C’est au maître-verrier et mosaïste français Auguste Labouret que l’on doit le Buffet de la Gare de Saint-Quentin, inauguré en 1926. Un joyau de l’Art Déco avec sa remarquable miroiterie, ébénisterie et ferronnerie. Le comptoir en béton armé et les murs sont entièrement recouverts de mosaïques. L’œuvre d’Auguste Labouret est colossale, citons notamment la cité scolaire Marie-Curie à Sceaux, la décoration du mythique paquebot Le Normandie, les gares de Lyon et Saint-Lazare à Paris, ou encore les Galeries Lafayette et le Bon Marché, toujours dans la capitale.






Le Monument aux Morts de Saint-Quentin, tout en granite, offre une belle vue sur la réserve naturelle des Marais d’Isle, située en pleine agglomération ! Il s’agît de l’unique réserve nationale ornithologique située dans un centre-ville, au cœur de Saint-Quentin. Cet ensemble marécageux s’étend sur 48 hectares. Il y a même une plage où l’on peut se baigner durant les beaux jours !


A Saint-Quentin, on se promène le nez en l’air pour admirer les mosaïques, bow-windows et verrières Art Déco, que l’on rencontre à chaque coin de rue !






Réalisée en 1925 dans le plus pur style Art Déco, la salle du conseil municipal, classée aux monuments historiques, demeure figée dans cette époque, un siècle plus tard. Le plafond en châtaignier conserve sa forme de carène de bateau renversée, et les murs sont garnis de boiseries précieuses en chêne de Hongrie et en palissandre. Chacun des quarante et un panneaux sont ornés d’un cartouche représentant un métier, dont le carillonneur.










Détruit durant la Grande Guerre, le « Grand Bazar Delherme » était une institution depuis 1876. Ce grand magasin fut reconstruit en 1927 pour accueillir « Les Nouvelles Galeries, joyau Art Déco qui a conservé sa structure en béton et son décor en stuc peint. Ce bâtiment demeure l’un des plus beaux Palais du patrimoine Art Déco français, avec ses garde-corps et rampes d’escaliers en fer forgé aux motifs de volutes et de paniers stylisés, le tout sublimé par les deux « phares du commerce » coiffant l’édifice. L’endroit fut également un lieu de loisirs, abritant des galas de catch, boxe, bals, compétitions de patins à roulettes…, accueillant des vedettes comme Edith Piaf et Marcel Cerdan. C’est aujourd’hui un Monoprix…

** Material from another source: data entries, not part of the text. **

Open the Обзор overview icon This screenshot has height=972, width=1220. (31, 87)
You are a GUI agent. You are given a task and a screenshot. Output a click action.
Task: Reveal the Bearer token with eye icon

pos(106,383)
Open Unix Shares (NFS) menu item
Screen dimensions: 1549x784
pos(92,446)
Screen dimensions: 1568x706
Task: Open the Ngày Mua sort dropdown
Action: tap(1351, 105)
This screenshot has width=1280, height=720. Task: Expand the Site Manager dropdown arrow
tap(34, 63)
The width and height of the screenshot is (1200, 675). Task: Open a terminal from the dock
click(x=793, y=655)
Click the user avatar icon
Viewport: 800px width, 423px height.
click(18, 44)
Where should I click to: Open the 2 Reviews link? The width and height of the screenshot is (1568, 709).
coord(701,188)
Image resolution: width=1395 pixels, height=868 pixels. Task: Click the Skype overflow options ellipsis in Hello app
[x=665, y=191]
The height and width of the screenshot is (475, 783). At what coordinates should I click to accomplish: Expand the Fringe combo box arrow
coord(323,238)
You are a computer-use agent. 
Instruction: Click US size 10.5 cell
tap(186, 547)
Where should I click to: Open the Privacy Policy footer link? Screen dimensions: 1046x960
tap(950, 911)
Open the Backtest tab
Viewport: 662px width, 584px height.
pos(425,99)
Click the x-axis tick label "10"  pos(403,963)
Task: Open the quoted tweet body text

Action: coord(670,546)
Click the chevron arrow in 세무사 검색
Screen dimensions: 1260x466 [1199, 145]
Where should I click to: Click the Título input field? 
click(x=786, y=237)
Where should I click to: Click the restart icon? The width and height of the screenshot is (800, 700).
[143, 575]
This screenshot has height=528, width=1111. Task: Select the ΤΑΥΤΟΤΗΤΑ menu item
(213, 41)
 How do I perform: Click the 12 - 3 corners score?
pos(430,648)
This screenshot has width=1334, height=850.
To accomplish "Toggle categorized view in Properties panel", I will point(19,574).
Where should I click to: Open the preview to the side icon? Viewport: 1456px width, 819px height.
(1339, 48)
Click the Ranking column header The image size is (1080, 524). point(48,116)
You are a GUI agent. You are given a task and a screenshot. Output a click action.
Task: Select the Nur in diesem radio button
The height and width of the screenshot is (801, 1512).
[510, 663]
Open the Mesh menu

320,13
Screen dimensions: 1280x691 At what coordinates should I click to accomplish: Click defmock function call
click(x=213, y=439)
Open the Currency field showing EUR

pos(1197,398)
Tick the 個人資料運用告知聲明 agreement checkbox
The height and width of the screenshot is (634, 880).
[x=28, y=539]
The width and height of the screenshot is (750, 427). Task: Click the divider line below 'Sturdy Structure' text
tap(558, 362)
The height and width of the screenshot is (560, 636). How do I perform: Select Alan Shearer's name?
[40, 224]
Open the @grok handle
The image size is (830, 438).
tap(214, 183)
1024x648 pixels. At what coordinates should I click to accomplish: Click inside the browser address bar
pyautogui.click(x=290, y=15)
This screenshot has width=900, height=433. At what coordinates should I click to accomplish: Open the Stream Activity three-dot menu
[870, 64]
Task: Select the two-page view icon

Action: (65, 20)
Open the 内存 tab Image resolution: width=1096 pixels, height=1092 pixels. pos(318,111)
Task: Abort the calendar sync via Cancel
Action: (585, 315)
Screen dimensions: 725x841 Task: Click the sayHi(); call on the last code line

Après avoir vu toutes ces photos, on ne sera pas surpris d’apprendre que le célèbre guide australien Lonely Planet intègre Saint-Quentin parmi sa liste des plus belles villes de France !
La Maison de Marie-Jeanne à Alaincourt
La Maison de Marie Jeanne est un musée communal qui étonne pas sa taille et sa richesse pour un si petit village ! Marie Jeanne est tout simplement le nom de celle qui a créé ce musée, où sont exposés un siècle d’objets autour de la mode et de l’enfance, une véritable machine à remonter le temps ! Une salle est consacrée à l’influence de l’Art Déco dans la mode et ses accessoires (chapeaux, poudriers, peignes, robes…).

Tout comme Saint-Quentin, la plupart des villes et villages de l’Aisne ont été ravagés par la Grande Guerre. Le village d’Alaincourt où se trouve la Maison de Marie-Jeanne n’échappe pas à la règle, et a lui aussi bénéficié d’une architecture Art Déco durant la reconstruction. Les trois quarts des maisons datent des années 1920 à 1930 et sont en style Art Déco. Cela peut être une porte ou encore la grille d’un balcon.


Lors de la visite de ce passionnant musée, on apprend notamment que le célèbre écrivain écossais Robert Louis Stevenson est passé par ici lors de son voyage sur les rivières et canaux du nord de la France en 1876. Un périple de 18 jours d’Anvers à Conflans-Sainte-Honorine traversant notamment les superbes paysages de l’Aisne et la vallée de l’Oise. Il en a tiré son premier récit, An Inland Voyage (Voyage en canoë sur les rivières du Nord) paru en 1878.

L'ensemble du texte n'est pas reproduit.